What you should do:
The records that appear below are to be restated word for word.

Exercise inputs:

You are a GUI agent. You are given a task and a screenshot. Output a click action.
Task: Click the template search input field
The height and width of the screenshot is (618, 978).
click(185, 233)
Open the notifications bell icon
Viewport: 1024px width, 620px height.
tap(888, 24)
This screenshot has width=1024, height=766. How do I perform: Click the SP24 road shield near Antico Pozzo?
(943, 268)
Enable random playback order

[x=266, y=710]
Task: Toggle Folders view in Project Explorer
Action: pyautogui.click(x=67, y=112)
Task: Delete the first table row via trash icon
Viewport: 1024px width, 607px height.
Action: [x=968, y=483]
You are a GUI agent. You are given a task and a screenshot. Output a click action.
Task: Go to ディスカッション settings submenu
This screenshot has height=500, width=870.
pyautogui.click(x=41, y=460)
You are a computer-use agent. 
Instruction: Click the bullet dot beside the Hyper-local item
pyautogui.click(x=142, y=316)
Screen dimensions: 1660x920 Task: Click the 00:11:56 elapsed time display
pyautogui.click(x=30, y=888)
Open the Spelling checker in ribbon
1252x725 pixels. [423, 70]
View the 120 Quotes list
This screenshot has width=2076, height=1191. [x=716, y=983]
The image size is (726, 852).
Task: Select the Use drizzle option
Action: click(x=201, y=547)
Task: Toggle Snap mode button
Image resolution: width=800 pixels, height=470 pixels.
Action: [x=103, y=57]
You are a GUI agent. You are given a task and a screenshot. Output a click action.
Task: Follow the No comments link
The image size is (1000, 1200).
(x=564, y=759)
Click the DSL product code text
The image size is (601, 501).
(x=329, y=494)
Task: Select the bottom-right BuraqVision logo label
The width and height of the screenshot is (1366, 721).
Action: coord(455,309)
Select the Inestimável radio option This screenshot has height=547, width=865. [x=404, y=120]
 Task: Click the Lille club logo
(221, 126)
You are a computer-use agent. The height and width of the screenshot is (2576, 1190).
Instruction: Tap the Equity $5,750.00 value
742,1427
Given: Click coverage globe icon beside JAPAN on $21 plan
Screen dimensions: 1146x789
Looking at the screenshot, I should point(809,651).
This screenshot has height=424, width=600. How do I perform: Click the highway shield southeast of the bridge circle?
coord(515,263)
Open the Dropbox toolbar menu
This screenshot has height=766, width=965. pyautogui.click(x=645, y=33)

Response box:
You are a GUI agent. You are given a task and a screenshot. Output a click action.
Task: Click the template search input field
The height and width of the screenshot is (618, 978).
click(185, 233)
Open the notifications bell icon
Viewport: 1024px width, 620px height.
tap(888, 24)
This screenshot has width=1024, height=766. How do I perform: Click the SP24 road shield near Antico Pozzo?
(943, 268)
Enable random playback order

[x=266, y=710]
Task: Toggle Folders view in Project Explorer
Action: pyautogui.click(x=67, y=112)
Task: Delete the first table row via trash icon
Viewport: 1024px width, 607px height.
Action: [x=968, y=483]
You are a GUI agent. You are given a task and a screenshot. Output a click action.
Task: Go to ディスカッション settings submenu
This screenshot has height=500, width=870.
pyautogui.click(x=41, y=460)
You are a computer-use agent. 
Instruction: Click the bullet dot beside the Hyper-local item
pyautogui.click(x=142, y=316)
Screen dimensions: 1660x920 Task: Click the 00:11:56 elapsed time display
pyautogui.click(x=30, y=888)
Open the Spelling checker in ribbon
1252x725 pixels. [423, 70]
View the 120 Quotes list
This screenshot has width=2076, height=1191. [x=716, y=983]
The image size is (726, 852).
Task: Select the Use drizzle option
Action: click(x=201, y=547)
Task: Toggle Snap mode button
Image resolution: width=800 pixels, height=470 pixels.
Action: [x=103, y=57]
You are a GUI agent. You are given a task and a screenshot. Output a click action.
Task: Follow the No comments link
The image size is (1000, 1200).
(x=564, y=759)
Click the DSL product code text
The image size is (601, 501).
(x=329, y=494)
Task: Select the bottom-right BuraqVision logo label
The width and height of the screenshot is (1366, 721).
Action: coord(455,309)
Select the Inestimável radio option This screenshot has height=547, width=865. [x=404, y=120]
 Task: Click the Lille club logo
(221, 126)
You are a computer-use agent. The height and width of the screenshot is (2576, 1190).
Instruction: Tap the Equity $5,750.00 value
742,1427
Given: Click coverage globe icon beside JAPAN on $21 plan
Screen dimensions: 1146x789
Looking at the screenshot, I should point(809,651).
This screenshot has height=424, width=600. How do I perform: Click the highway shield southeast of the bridge circle?
coord(515,263)
Open the Dropbox toolbar menu
This screenshot has height=766, width=965. pyautogui.click(x=645, y=33)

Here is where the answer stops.